4.黄色瘤病(xanthomatosis,Hand-Schüller-Christian syndrome) 是一种多灶性病变。多见于5岁以下儿童。临床表现以颅骨破坏、眼球突出、尿崩症三联征为特点。全身表现有发热、不适、营养不良、肝脾淋巴结肿大。眼球向前下方突出,视力下降,眼球固定,上睑下垂。X线检查发现扁平骨多灶性溶骨性改变,呈地图样。CT常见眶壁骨破坏,软组织占位病变。
眼眶恶性肿瘤病程短,眼睑结膜充血水肿,眼球突出,眼球运动障碍及视力下降。超声显示眶内有占位病变,缺乏眶内脂肪水肿征。CT显示眶内占位病变外,同时显示骨破坏。
炎性假瘤发病急者需与眶蜂窝织炎鉴别,其鉴别点为眼部症状不伴有发热不适。超声探查显示球筋膜水肿及T型征。同时可显示不规则占位病变或眼外肌、泪腺肿大,视神经增粗等。CT扫描优于超声,显示脂肪内高密度肿块,形状不规则,密度不均匀,边界不清楚。伴有眼球壁增厚,眼外肌肥大,泪腺肿大。眶蜂窝织炎有脓肿形成时也可有不规则的高密度区,两者需结合临床进行鉴别。与眼眶寄生虫鉴别,如果虫体死亡,裂解层引起炎症反应和眼眶脓肿,应在手术中仔细寻找有无寄生虫。
眼眶蜂窝织炎的并发症
脓毒性海绵窦血栓性静脉炎(septic cavernous sinusthrombophlebitis)是蜂窝织炎中的化脓性病菌或毒素沿眼静脉进入海绵窦引起的炎症,患者体温升高,眼眶深部剧烈疼痛,额部疼痛及偏头痛,恶心、呕吐,重者神志不清。患眼眶水肿,眼球前突,并可引起对侧突眼,双眼活动受限,眼球固定,视力下降,甚至失明。脑脊液中细胞增多。

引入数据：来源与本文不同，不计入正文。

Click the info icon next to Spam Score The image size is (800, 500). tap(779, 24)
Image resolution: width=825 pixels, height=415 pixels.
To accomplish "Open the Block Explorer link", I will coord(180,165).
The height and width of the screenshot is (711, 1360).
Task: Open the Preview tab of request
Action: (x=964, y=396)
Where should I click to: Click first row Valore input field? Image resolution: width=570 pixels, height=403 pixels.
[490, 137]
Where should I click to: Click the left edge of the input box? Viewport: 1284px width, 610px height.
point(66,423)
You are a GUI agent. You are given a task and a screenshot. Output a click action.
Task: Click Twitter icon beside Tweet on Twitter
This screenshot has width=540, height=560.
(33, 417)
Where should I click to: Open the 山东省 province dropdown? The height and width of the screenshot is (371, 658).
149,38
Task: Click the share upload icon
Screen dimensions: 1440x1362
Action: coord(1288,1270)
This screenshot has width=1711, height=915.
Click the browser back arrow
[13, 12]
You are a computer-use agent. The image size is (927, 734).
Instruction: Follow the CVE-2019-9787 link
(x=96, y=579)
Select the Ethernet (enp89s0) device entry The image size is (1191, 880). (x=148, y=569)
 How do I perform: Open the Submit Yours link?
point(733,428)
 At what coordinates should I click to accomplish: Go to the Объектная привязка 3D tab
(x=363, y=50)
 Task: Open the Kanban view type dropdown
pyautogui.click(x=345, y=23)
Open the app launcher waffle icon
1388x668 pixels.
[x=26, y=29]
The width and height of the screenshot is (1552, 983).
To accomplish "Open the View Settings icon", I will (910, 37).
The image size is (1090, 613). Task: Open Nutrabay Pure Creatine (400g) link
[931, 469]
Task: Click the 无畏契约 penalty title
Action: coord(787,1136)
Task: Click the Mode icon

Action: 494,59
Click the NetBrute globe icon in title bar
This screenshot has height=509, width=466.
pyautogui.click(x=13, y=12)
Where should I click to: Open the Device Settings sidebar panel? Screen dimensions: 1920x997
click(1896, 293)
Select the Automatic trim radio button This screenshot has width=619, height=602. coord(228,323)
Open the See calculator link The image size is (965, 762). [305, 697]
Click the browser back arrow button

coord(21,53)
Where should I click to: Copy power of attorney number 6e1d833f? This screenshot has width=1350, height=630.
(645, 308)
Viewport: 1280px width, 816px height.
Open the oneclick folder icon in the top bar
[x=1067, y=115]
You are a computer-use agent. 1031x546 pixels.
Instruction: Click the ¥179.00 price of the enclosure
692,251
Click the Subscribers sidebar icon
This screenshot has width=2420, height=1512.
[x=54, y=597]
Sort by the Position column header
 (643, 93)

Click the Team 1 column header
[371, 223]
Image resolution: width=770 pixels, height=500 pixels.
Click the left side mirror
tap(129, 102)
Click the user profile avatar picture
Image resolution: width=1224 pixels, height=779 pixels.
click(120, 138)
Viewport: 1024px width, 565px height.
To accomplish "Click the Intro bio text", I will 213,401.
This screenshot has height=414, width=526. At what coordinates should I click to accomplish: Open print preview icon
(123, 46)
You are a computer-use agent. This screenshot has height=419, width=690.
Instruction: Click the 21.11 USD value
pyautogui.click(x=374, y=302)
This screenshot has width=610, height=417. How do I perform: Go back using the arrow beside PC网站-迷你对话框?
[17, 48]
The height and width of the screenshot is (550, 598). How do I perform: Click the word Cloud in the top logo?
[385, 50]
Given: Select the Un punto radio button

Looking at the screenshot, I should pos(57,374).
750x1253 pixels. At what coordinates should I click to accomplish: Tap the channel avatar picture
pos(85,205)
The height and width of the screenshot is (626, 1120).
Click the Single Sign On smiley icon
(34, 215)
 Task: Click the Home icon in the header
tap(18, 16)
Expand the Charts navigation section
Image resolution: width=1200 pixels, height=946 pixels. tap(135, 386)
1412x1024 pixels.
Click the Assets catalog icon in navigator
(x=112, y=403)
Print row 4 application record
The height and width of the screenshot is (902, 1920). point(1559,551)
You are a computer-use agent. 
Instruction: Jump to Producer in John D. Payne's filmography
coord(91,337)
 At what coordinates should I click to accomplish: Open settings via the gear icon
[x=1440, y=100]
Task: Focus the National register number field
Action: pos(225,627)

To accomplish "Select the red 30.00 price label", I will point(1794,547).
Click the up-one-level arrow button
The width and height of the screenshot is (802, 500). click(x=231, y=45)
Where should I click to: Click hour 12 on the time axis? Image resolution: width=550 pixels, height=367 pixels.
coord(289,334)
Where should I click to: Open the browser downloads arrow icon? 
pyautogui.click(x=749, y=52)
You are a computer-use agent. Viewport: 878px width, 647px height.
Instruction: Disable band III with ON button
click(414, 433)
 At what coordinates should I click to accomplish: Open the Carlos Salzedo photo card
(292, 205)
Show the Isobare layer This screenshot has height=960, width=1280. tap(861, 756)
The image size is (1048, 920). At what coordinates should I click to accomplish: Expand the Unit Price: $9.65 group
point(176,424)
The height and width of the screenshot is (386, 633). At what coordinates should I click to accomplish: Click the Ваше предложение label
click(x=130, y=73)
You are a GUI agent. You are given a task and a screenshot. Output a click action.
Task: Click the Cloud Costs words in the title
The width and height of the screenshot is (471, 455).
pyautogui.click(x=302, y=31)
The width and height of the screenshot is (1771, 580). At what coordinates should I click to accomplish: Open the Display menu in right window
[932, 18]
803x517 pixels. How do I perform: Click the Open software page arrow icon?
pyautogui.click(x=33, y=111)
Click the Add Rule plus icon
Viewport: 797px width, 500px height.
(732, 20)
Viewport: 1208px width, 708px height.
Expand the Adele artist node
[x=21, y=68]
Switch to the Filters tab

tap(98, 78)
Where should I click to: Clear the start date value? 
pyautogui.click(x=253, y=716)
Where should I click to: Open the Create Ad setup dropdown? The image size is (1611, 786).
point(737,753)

其他并发症如眼眶脓肿、脑膜炎、脑脓肿、硬膜外脓肿、眶骨骨髓炎、暴露性角膜炎、视神经炎、视网膜和脉络膜坏死等。
眼眶蜂窝织炎的预防和治疗方法
眼眶蜂窝织炎的西医治疗
(一)治疗
应作病变区组织细菌培养,应用敏感抗生素治疗。在未明确病原体时,应用广谱抗生素。宜使用大剂量,静脉给药。同时应处理鼻窦炎症。病情好转后,应持续用药1周或改用口服给药。
(二)预后
治疗及时,处理正确,炎症得以消退,不留后遗症。否则,炎症可向深部蔓延,引起眶深部蜂窝织炎、海绵窦栓塞性静脉炎、败血症而危及生命,其死亡率19%。失明也有报道。